Abstract

The industry is considering redesigning the architecture of optical access networks (PONs) to address the challenges of 5G developments. One of the major challenges is to achieve low communication delay. To better address this challenge, PONs not only need to be improved from the perspective of underlying facilities, but also need to combine with effective resource allocation strategies. This paper proposes a dynamic bandwidth allocation strategy based on adaptive predictive algorithm. First, the amount of arriving packets at each ONU during each polling cycle is predicted using the XGBoost ensemble learning algorithm. As such, arriving packets can be allocated bandwidth in advance, so as to achieve low communication delay.
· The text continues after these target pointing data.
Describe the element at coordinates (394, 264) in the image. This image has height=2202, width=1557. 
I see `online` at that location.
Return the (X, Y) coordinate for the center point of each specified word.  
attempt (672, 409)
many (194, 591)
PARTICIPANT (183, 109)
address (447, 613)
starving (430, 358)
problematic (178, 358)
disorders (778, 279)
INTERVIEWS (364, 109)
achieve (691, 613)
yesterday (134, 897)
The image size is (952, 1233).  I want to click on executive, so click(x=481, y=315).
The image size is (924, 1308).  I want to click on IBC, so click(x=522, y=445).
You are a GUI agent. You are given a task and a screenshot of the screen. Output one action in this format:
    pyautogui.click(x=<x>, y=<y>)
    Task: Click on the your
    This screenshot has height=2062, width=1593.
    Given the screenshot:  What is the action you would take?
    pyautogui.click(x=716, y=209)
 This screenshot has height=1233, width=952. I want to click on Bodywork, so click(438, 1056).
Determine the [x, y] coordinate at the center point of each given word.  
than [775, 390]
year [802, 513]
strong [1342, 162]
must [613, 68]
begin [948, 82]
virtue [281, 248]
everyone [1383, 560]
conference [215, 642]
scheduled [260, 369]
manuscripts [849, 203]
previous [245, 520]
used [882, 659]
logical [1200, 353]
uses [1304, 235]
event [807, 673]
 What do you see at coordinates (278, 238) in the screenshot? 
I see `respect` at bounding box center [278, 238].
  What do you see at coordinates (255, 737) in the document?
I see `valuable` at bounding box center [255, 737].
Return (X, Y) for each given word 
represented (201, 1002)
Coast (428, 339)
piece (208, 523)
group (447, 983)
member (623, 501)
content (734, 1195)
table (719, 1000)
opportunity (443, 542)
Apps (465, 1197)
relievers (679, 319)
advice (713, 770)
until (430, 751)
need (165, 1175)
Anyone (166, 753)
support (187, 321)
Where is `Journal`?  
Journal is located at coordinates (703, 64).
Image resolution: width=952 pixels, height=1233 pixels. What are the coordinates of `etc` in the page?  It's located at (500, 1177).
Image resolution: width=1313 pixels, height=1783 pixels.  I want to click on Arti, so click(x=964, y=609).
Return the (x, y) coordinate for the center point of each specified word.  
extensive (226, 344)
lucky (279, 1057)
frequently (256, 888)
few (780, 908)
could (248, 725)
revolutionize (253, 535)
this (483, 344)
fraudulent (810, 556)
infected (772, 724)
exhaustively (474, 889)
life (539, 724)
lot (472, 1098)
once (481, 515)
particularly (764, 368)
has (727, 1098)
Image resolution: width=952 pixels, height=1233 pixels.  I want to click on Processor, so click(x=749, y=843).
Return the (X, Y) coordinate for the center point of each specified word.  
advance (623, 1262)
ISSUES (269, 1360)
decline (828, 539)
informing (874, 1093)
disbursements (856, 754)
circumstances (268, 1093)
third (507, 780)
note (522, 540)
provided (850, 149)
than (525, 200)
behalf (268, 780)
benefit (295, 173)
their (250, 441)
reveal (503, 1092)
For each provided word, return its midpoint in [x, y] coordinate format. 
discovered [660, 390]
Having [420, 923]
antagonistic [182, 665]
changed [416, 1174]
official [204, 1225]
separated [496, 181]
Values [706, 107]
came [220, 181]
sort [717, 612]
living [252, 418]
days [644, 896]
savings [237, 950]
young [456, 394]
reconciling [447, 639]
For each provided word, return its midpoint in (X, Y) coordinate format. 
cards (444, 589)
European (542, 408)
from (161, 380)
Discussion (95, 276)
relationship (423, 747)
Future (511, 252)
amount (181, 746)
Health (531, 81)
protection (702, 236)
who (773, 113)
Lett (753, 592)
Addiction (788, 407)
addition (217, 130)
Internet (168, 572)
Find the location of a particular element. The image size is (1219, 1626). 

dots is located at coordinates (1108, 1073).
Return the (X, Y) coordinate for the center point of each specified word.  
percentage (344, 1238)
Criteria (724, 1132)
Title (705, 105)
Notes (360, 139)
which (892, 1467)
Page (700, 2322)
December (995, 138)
Simulations verify that the DBA algorithm based on XGBoost is basically the same as the DBA algorithm based on neural network algorithm in terms of delay performance, but requires less computing time. At the same time, for increasing the robustness of the algorithm, dealing with the changing PONs environment (e.g., the number of ONUs online in PONs changes over time caused by sleep mode), we use dynamic perceptual algorithm which uses the ideas of reinforcement learning to adjust the result of the predictive algorithm, this perceptual algorithm helps to reduce the predictive error caused by environmental changes, so as to reduce the error impact on achieving low delay. Through simulation experiments with different PON environments, the effectiveness of the proposed algorithm is verified and the delay effect of the original predictive algorithm is improved by nearly 10% with the adaptive predictive algorithm.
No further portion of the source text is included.